Les Procureurs de France s’intéressent assez fréquemment à l’organisation, par les conducteurs, de système tendant à contourner les moyens de constatation des infractions.
La dernière affaire en date, à Rodez, verra la juridiction correctionnelle rendre sa décision début décembre. Il s’agissait ici de poursuivre les personnes à l’origine d’une page hébergé sur un réseau social fort connu, que le Parquet estime dédiée au signalement des activités policières de contrôle routier (vitesse, alcool etc.), en infraction avec la loi, étant considéré que la nature de cette loi reste à déterminer.
Curieusement, pourtant, et n’en déplaise au Ministère Public, le code de la route, s’il a prévu d’interdire ce que l’on appelle communément les « détecteurs de radars », n’a jamais envisagé la poursuite de systèmes immatériels de détection.
Ainsi, l’article R. 413-15 paraît inadapté pour pouvoir entrer en voie de condamnation contre ceux qui, ayant recours à la communication communautaire, mettent en ligne des bases de données en temps réel qui permettent, à ceux qui voudraient en user à cette fin, de se soustraire au contrôle, alors que précédemment, certains appareils transportés, dont il a été convenu de réduire la précision, pouvaient y être assimilés.
La notion de bande organisée, ou bien celle d’association de malfaiteurs, affleure dans l’approche que les Parquets font de la question, mais là encore, la loi n’a pas entendu rapprocher ces concepts de ces pratiques nouvelles orientées vers l’offre de moyens permettant, le cas échéant, de commettre des délits, dans l’impunité.
Il est un fait que les actions de Police et de Gendarmerie en matière de circulation routière sont, jusqu’à ce jour, (ce qui change maintenant…) assez visibles, et par conséquent détectables.
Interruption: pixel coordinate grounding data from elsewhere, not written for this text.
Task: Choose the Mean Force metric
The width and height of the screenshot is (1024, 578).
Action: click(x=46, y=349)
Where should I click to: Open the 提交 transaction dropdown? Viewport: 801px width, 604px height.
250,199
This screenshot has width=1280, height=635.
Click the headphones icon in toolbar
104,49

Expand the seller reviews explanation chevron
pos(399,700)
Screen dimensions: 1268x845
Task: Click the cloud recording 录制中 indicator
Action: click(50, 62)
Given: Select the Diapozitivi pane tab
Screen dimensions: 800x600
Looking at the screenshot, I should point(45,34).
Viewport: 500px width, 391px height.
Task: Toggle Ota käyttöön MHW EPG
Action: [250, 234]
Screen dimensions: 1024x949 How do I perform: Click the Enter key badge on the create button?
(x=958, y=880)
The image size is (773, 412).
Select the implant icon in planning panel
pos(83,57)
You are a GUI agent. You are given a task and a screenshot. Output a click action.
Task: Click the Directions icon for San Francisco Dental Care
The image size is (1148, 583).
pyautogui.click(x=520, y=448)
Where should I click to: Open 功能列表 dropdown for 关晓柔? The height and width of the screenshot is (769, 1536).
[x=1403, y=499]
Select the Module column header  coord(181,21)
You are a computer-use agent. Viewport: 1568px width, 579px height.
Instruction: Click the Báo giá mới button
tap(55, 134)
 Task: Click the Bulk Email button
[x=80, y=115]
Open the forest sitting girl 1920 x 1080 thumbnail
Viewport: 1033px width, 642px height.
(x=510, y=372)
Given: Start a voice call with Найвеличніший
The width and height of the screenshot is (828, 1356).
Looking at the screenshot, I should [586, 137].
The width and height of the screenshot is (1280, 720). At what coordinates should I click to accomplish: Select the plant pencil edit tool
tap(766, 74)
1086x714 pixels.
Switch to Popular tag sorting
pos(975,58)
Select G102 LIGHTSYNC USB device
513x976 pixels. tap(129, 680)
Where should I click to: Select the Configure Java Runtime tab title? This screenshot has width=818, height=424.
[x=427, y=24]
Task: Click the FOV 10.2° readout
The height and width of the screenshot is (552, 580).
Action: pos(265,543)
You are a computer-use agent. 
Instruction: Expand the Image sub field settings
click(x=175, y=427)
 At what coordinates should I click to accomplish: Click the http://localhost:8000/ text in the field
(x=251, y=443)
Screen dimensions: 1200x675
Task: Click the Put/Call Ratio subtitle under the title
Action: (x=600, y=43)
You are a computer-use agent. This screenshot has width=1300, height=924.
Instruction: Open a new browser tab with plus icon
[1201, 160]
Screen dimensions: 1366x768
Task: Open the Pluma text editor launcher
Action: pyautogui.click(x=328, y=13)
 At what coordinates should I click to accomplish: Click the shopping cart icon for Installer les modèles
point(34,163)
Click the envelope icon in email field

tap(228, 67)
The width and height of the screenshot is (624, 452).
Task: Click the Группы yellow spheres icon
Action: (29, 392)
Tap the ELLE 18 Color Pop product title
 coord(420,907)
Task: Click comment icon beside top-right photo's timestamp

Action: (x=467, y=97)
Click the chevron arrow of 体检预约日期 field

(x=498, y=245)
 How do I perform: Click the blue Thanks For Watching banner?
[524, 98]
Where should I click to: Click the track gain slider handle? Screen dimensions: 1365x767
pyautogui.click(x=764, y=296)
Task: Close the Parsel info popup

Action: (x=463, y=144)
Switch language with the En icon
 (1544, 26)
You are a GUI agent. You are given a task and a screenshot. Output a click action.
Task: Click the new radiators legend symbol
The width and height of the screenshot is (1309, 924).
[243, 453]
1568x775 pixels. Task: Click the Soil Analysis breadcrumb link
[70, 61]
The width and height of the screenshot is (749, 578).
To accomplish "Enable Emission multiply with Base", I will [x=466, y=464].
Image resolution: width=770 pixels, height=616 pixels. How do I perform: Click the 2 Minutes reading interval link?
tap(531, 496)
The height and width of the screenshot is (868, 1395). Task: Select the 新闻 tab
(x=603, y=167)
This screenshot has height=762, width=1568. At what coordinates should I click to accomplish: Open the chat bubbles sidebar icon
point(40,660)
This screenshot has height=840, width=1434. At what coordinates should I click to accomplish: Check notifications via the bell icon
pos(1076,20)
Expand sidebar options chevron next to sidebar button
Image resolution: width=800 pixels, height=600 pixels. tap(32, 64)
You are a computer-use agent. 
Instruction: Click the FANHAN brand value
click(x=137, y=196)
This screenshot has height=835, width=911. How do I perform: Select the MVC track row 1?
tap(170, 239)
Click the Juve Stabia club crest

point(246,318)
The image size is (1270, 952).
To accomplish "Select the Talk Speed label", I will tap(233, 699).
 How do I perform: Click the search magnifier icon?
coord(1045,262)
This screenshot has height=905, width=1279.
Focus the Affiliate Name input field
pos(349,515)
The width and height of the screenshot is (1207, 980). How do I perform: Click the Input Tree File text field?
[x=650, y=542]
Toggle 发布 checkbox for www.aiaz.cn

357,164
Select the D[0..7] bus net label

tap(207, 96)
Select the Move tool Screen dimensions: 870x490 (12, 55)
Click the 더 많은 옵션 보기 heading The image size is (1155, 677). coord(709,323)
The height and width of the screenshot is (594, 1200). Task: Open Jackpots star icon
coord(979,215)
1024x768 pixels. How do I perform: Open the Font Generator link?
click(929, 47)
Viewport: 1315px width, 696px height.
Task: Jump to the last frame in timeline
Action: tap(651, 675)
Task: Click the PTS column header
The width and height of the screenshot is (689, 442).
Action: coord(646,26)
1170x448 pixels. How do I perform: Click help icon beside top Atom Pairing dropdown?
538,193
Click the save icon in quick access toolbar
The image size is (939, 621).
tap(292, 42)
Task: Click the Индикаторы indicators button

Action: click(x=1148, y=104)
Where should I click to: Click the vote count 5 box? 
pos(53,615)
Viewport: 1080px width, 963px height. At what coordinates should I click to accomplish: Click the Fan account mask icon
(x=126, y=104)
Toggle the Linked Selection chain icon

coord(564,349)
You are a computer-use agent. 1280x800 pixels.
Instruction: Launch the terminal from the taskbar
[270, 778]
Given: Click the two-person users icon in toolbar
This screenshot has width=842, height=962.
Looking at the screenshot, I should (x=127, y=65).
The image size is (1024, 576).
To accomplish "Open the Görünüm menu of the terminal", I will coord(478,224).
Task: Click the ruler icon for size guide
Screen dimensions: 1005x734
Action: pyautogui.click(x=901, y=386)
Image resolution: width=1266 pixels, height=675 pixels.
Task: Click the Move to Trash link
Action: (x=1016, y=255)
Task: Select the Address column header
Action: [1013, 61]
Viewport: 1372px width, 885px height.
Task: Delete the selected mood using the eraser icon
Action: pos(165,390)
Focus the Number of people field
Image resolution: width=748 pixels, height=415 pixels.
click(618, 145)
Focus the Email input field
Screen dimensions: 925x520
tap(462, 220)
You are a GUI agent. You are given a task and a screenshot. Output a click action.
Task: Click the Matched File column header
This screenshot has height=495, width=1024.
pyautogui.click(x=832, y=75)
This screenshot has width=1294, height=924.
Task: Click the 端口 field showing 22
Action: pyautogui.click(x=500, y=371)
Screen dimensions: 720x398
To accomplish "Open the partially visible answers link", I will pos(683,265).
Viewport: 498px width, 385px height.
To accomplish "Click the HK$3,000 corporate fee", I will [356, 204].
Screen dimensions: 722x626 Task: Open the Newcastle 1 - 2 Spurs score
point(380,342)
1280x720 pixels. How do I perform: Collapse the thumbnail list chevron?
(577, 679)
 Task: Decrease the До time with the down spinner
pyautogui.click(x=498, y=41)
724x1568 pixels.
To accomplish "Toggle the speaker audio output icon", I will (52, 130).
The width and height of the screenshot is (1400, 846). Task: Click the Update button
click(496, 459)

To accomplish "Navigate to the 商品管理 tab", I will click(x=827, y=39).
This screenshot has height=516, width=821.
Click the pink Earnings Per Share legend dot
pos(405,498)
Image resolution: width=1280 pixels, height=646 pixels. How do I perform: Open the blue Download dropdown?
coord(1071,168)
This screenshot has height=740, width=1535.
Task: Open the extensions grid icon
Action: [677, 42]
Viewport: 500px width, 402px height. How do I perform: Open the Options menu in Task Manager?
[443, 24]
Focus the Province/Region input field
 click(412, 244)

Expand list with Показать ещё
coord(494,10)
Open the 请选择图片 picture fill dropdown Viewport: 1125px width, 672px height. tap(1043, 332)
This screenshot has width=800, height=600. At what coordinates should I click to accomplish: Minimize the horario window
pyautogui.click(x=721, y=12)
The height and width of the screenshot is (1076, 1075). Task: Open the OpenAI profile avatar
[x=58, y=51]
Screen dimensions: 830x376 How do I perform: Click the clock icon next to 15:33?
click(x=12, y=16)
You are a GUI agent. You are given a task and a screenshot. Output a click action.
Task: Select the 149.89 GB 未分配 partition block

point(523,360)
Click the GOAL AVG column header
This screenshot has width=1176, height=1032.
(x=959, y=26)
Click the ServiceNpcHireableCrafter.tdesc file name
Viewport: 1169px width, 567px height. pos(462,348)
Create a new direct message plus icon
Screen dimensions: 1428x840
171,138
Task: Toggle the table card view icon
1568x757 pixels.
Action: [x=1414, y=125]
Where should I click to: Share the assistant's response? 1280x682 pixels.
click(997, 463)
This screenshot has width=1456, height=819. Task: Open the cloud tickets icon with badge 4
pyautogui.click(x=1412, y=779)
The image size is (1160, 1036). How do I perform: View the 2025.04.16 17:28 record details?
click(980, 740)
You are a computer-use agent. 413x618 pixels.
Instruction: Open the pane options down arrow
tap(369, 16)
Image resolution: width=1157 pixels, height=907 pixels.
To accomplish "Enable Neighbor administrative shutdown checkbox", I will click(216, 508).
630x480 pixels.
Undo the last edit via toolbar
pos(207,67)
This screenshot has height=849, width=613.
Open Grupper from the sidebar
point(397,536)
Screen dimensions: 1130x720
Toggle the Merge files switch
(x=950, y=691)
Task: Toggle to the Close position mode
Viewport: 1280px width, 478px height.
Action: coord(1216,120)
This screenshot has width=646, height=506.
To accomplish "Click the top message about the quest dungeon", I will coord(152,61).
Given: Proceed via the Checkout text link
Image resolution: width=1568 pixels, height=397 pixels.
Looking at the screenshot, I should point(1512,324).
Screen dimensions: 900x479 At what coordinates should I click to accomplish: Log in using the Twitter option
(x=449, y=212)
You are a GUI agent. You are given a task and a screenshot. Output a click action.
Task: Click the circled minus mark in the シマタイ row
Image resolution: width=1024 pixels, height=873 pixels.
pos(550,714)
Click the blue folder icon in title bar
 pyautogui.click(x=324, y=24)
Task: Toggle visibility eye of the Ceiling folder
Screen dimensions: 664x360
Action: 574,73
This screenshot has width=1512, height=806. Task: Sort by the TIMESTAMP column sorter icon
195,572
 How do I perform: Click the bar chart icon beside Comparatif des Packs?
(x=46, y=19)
On y voit sans doute le souhait de faire de la présence des forces de l’ordre, un moyen de minimiser les infractions.
Si les contrôles s’affichent, pourquoi interdire aux uns et aux autres d’en parler, et surtout à ceux qui, nombreux, n’ont rien à se reprocher ! Car signaler le radar, est-ce faire une manœuvre univoque de préparation du délit ? Est-ce même le faciliter ? Ce n’est finalement permettre qu’à celui qui aurait pu le commettre, dûment averti, de ne pas le commettre. La sécurité routière devrait s’en féliciter, car la peur du Gendarme est le début de la sagesse.
Il faudra que soit un jour réglée cette question du partage d’information, d’autant plus que certains moyens de détection devenant furtifs, la question de la collecte de données et de leur partage aura pris une dimension essentielle.
Que penser d’un site internet qui fera le catalogue des voitures à radar embarqué ? Pour l’heure, tout ceci demeure une question d’ordre psychologique : faut-il accepter que certains conducteurs affichent de ne pas se soumettre aux raisons de la politique en matière de circulation routière ? Heurt entre les anciens et les modernes, entre la vitesse symbole de modernité et cette même vitesse, symbole d’errance coupable.